During the 2008 campaign, many conservatives highlighted Obama's answer to a 1996 questionnaire while he was in the Illinois state senate as a more authentic window into his views on gay marriage. "I favor legalizing same-sex marriages, and would fight efforts to prohibit such marriages,” Obama wrote. Yet as a candidate for president, Obama routinely cited his Christian faith as the main impetus for his opposition to marriage equality.

Two years later, as president, Obama started telling the press he was "evolving" on the issue and his support for the repeal of the Defense of Marriage Act and championing of a host of other pro-LGBT proposals gave activists heart that he would eventually fully embrace gay marriage.
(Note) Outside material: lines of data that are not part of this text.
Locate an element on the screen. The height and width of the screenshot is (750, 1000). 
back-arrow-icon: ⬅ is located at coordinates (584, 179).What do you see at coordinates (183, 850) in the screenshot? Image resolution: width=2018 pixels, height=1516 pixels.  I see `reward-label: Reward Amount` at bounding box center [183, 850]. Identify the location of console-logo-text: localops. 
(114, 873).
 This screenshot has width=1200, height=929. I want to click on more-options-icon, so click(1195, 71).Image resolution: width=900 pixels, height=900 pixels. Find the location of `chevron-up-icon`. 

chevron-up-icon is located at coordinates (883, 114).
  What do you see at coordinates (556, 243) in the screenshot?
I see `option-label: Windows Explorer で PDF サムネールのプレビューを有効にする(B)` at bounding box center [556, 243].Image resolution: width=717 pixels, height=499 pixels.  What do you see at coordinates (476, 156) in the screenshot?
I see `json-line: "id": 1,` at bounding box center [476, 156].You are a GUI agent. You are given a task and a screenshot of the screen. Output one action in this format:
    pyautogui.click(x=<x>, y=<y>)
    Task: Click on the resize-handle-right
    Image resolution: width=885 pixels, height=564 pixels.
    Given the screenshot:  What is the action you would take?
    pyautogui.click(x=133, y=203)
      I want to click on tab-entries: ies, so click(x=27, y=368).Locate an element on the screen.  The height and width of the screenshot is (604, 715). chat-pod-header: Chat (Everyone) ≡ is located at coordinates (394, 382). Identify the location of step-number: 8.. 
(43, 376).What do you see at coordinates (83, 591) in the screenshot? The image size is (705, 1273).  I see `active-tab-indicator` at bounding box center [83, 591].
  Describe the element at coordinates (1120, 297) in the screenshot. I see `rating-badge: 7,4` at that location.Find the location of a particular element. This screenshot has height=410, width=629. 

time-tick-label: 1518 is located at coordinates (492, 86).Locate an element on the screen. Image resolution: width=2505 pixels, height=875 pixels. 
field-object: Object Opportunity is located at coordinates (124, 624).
But Vice President Joe Biden jumped the gun, saying he was "absolutely comfortable" with marriage equality during a May 2012 appearance on NBC's "Meet the Press." With his hand presumably forced, Obama followed suit and made history as the first U.S. president to support marriage equality while in office. At the time, Obama referenced the influence of his wife Michelle and his daughters Malia and Sasha, in helping him come around on the issue. 

“They are much more comfortable with it,” Obama said during an interview with ABC's Robin Roberts at the time. “You know, Malia and Sasha, they have friends whose parents are same-sex couples. There have been times where Michelle and I have been sitting around the dinner table and we’re talking about their friends and their parents and Malia and Sasha, it wouldn’t dawn on them that somehow their friends’ parents would be treated differently. It doesn’t make sense to them and, frankly, that’s the kind of thing that prompts a change in perspective.”

According to Axelrod, Obama had made his choice to publicly flip flop a full five months before Biden's interview. "If Obama’s views were 'evolving' publicly, they were fully evolved behind closed doors. The president was champing at the bit to announce his support for the right of gay and lesbian couples to wed — and having watched him struggle with this issue for years, I was ready, too," writes Axelrod.

"Believer: My Forty Years in Politics" goes on sale February 10.